# More peppermills



## dvoigt (Jan 2, 2019)

I finished up some peppermills that I just didn’t get around to completing in 2018. The smaller 8” ones are just cherry and elm burl. The 10” ones are a little more unique, with a piece of 2-tone mun ebony, greenheart (never used it before), black and white Ebony (that I’ve had laying around for 7 years) and a beautiful piece of desert ironwood burl, with no checks or cracking, and just a bit of sapwood.

I’m going to try and get them up on Etsy here soon, but wanted to show them off here because I don’t see a lot of peppermill made in the more unique woods.

Reactions: Like 2 | EyeCandy! 14 | Way Cool 6


----------



## Herb G. (Jan 2, 2019)

What type of mechanism do you use for them?


----------



## jasonb (Jan 2, 2019)

Wow those are all good looking!

Reactions: Like 1 | Agree 2


----------



## dvoigt (Jan 2, 2019)

Herb G. said:


> What type of mechanism do you use for them?



The chef specialty ones from wood turners catalog are my go to mechanisms.


----------



## Karl_TN (Jan 2, 2019)

Hard to pick a favorite.
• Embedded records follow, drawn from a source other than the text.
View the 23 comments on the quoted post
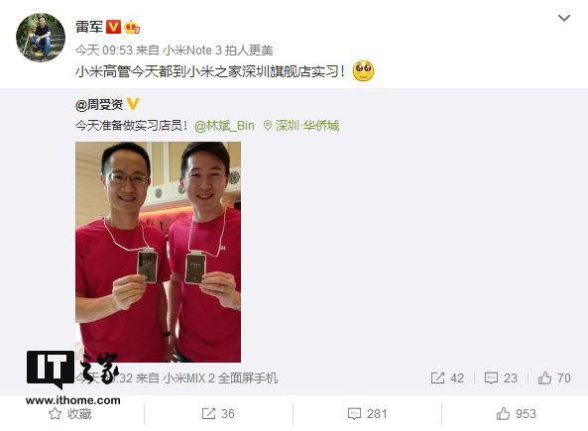The width and height of the screenshot is (588, 431). pyautogui.click(x=501, y=378)
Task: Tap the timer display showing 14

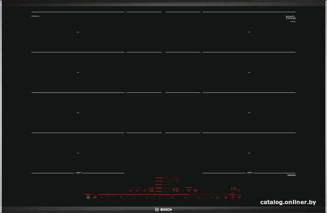Action: pos(233,189)
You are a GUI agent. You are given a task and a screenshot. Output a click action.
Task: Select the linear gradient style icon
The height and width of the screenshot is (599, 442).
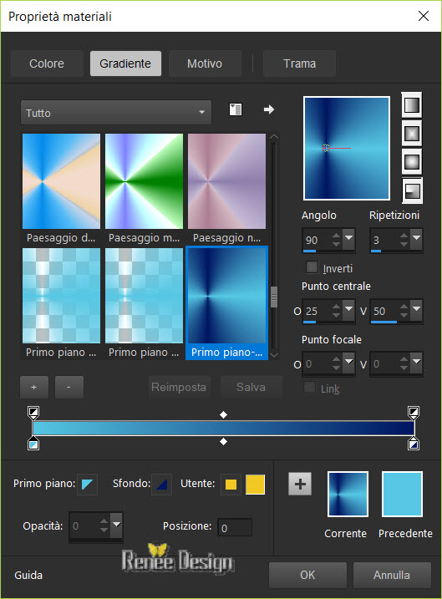411,104
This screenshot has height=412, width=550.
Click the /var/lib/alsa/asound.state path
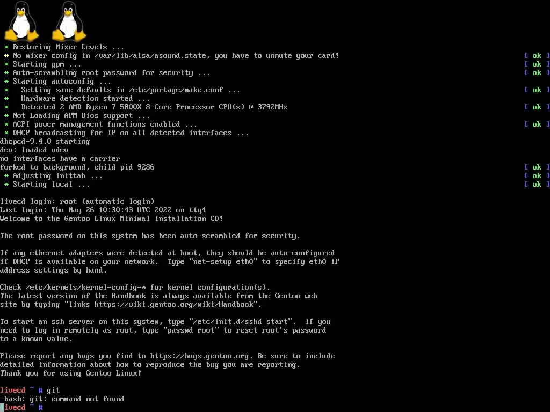[x=150, y=56]
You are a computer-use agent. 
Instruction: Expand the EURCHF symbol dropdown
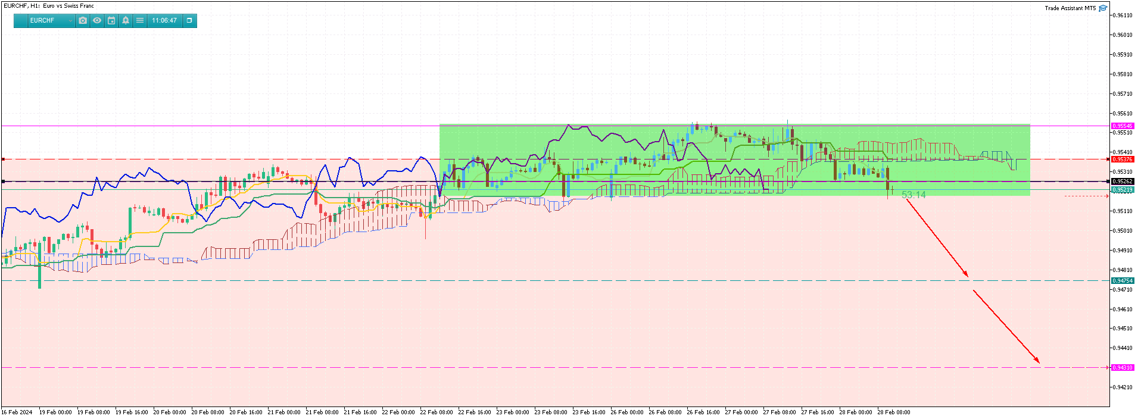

They're all nice.

Reactions: Like 1 | Agree 1


----------



## Tony (Jan 2, 2019)

Good looking bunch Derek!! Which one is greenheart? I've never even heard of that one.

Reactions: Like 1


----------



## dvoigt (Jan 2, 2019)

Tony said:


> Good looking bunch Derek!! Which one is greenheart? I've never even heard of that one.



I had never heard of it either! It’s the 3rd one from the left between the little cherry burl
And the taller black and white ebony.

Reactions: Informative 1


----------



## Bean_counter (Jan 2, 2019)

Beautiful! I have a really hard time selling them that’s why I don’t go with higher end woods. Really like the one on the far right. Do you have a link to your Etsy store?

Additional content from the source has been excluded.